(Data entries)
_ _ _ _ _

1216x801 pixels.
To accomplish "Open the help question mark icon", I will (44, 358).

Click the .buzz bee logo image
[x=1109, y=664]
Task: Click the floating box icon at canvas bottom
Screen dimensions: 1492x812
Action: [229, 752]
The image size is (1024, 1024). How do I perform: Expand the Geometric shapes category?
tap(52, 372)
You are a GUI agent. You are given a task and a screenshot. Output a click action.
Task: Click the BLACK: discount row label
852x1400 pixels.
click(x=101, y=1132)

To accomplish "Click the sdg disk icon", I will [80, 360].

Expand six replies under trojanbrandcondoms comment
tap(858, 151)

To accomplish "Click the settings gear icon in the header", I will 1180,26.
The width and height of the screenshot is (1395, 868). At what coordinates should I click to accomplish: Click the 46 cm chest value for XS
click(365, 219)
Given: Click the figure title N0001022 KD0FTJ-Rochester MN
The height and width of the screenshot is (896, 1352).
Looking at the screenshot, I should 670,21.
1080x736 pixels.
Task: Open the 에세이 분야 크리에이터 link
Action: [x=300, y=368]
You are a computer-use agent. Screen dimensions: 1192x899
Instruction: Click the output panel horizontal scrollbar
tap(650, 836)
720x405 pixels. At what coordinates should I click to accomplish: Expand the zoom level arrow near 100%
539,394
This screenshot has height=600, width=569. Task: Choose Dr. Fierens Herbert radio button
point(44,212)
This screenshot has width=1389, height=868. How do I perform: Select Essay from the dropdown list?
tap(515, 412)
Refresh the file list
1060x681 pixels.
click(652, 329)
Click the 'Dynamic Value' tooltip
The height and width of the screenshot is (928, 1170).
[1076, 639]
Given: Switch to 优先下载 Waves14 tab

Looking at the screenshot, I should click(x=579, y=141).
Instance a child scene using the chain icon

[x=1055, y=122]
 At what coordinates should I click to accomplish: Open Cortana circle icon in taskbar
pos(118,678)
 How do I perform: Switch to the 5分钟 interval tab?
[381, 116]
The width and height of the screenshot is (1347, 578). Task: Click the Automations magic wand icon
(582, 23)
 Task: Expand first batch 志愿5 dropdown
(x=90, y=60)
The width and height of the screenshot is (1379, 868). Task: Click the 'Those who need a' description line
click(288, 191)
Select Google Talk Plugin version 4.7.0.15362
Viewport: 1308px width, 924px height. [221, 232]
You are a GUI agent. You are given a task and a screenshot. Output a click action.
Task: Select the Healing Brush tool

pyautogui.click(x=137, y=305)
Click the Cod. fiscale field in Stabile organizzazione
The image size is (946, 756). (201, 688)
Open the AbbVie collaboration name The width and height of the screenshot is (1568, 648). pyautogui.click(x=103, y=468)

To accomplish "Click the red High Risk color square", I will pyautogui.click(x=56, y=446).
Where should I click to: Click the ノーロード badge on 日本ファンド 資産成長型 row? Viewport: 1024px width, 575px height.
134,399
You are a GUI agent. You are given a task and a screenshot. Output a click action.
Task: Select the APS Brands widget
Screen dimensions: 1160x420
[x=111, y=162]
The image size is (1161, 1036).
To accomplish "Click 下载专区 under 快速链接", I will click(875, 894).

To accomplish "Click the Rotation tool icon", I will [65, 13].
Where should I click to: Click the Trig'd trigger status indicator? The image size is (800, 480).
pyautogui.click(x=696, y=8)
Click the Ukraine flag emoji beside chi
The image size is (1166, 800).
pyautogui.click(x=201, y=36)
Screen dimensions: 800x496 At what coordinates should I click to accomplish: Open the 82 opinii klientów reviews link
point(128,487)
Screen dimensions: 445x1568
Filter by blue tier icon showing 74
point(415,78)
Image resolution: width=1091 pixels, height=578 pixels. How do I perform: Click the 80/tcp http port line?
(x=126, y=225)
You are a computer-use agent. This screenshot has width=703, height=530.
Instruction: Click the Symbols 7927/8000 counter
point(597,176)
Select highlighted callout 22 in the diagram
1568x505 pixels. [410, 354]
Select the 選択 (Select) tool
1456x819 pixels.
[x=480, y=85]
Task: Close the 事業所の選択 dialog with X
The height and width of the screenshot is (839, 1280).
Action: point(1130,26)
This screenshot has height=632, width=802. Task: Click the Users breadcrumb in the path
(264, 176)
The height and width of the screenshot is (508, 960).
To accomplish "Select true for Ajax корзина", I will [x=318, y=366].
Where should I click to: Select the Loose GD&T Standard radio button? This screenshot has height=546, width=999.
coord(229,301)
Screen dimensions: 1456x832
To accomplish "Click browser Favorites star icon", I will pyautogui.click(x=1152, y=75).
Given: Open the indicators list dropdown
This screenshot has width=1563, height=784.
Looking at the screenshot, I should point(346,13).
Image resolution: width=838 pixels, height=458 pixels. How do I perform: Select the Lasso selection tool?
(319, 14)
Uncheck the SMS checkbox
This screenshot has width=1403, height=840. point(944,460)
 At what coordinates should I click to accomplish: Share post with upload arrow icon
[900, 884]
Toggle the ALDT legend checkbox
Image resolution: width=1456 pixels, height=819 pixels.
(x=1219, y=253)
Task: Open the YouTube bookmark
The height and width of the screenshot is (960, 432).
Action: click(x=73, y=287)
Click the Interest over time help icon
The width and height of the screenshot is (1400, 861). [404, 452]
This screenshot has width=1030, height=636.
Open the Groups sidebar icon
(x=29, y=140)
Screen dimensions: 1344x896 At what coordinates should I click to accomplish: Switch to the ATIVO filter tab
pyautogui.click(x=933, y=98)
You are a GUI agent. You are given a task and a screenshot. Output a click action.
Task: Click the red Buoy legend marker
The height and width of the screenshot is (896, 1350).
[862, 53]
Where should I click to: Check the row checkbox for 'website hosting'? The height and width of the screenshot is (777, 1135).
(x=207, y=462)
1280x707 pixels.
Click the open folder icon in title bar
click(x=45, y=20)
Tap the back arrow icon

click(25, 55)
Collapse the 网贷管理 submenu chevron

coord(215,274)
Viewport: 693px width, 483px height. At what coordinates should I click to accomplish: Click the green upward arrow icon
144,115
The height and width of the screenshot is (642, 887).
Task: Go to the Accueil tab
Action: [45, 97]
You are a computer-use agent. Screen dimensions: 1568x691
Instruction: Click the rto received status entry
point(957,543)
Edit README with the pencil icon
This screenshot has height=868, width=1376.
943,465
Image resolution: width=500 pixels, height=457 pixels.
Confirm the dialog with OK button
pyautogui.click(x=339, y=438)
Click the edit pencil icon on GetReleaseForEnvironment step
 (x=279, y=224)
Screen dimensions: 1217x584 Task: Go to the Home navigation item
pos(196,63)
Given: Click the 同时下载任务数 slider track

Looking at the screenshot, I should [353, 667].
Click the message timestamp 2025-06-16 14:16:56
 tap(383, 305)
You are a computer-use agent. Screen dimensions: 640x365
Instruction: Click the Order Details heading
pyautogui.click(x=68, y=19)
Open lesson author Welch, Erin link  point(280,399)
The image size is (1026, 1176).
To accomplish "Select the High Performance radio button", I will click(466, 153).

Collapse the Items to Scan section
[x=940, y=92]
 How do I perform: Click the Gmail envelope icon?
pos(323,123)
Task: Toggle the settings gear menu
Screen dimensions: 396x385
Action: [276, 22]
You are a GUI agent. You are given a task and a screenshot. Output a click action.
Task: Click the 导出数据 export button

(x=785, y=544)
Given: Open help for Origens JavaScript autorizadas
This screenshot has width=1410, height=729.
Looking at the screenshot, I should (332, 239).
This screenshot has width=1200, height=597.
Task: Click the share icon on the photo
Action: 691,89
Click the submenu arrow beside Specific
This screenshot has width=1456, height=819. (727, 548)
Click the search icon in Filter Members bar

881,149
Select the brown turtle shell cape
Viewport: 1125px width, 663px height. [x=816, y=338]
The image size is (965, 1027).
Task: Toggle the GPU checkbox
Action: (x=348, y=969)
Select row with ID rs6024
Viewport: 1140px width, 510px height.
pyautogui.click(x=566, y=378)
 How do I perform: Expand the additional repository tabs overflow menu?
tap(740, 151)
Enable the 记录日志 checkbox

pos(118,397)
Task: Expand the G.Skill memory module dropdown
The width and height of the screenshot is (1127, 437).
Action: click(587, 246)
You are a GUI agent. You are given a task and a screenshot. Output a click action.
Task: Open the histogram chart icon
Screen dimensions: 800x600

_ _ _ _ _

◆ **Set task**
Copy, unchanged, everything in the items above from the line containing "Task: Expand first batch 志愿5 dropdown" down to the line containing "pyautogui.click(x=201, y=36)", including both of those lines.

◆ **Complete output**
 Task: Expand first batch 志愿5 dropdown
(x=90, y=60)
The width and height of the screenshot is (1379, 868). Task: Click the 'Those who need a' description line
click(288, 191)
Select Google Talk Plugin version 4.7.0.15362
Viewport: 1308px width, 924px height. [221, 232]
You are a GUI agent. You are given a task and a screenshot. Output a click action.
Task: Select the Healing Brush tool

pyautogui.click(x=137, y=305)
Click the Cod. fiscale field in Stabile organizzazione
The image size is (946, 756). (201, 688)
Open the AbbVie collaboration name The width and height of the screenshot is (1568, 648). pyautogui.click(x=103, y=468)

To accomplish "Click the red High Risk color square", I will pyautogui.click(x=56, y=446).
Where should I click to: Click the ノーロード badge on 日本ファンド 資産成長型 row? Viewport: 1024px width, 575px height.
134,399
You are a GUI agent. You are given a task and a screenshot. Output a click action.
Task: Select the APS Brands widget
Screen dimensions: 1160x420
[x=111, y=162]
The image size is (1161, 1036).
To accomplish "Click 下载专区 under 快速链接", I will click(875, 894).

To accomplish "Click the Rotation tool icon", I will [65, 13].
Where should I click to: Click the Trig'd trigger status indicator? The image size is (800, 480).
pyautogui.click(x=696, y=8)
Click the Ukraine flag emoji beside chi
The image size is (1166, 800).
pyautogui.click(x=201, y=36)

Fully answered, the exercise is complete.